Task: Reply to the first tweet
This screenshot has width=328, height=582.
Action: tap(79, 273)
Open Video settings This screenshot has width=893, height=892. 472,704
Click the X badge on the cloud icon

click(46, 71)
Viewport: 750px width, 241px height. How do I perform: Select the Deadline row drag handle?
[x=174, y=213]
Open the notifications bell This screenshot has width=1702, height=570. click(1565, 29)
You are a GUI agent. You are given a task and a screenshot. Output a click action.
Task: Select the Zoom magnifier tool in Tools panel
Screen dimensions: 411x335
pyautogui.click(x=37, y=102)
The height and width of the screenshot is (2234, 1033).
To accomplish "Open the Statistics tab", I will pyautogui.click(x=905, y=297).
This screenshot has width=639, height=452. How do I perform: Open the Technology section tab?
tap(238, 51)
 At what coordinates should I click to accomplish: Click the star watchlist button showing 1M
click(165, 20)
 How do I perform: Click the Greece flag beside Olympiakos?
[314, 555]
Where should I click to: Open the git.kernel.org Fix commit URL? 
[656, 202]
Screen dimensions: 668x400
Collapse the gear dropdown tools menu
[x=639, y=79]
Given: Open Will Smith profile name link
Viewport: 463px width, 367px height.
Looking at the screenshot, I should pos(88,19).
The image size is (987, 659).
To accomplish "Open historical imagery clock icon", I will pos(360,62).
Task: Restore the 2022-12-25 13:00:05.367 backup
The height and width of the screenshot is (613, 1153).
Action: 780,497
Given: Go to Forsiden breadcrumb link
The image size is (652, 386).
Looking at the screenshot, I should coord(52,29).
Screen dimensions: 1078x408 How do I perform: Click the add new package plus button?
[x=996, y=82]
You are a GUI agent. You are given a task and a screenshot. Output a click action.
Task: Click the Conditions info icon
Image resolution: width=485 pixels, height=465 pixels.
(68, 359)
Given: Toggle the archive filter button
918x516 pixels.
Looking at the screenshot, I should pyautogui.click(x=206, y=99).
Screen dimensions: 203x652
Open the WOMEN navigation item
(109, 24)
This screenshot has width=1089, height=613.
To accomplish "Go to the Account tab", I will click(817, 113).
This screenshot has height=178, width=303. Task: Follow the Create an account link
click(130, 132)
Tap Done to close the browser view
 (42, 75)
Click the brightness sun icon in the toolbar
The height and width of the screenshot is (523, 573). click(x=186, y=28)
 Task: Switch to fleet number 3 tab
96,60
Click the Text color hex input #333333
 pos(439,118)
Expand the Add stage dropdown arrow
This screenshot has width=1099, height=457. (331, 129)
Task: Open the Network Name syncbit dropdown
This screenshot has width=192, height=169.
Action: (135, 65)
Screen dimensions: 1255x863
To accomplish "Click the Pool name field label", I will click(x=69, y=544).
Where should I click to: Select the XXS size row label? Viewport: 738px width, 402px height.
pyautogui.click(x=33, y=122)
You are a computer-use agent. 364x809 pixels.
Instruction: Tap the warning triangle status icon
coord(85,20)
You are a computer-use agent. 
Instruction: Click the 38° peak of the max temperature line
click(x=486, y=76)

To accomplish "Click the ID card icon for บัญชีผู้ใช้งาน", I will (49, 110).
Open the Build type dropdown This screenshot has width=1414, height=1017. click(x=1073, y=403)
■ ■ ■ ■
Task statement:
Each line above that contains the string "computer" should be identified and copied.

Answer box:
You are a computer-use agent. 364x809 pixels.
You are a computer-use agent. 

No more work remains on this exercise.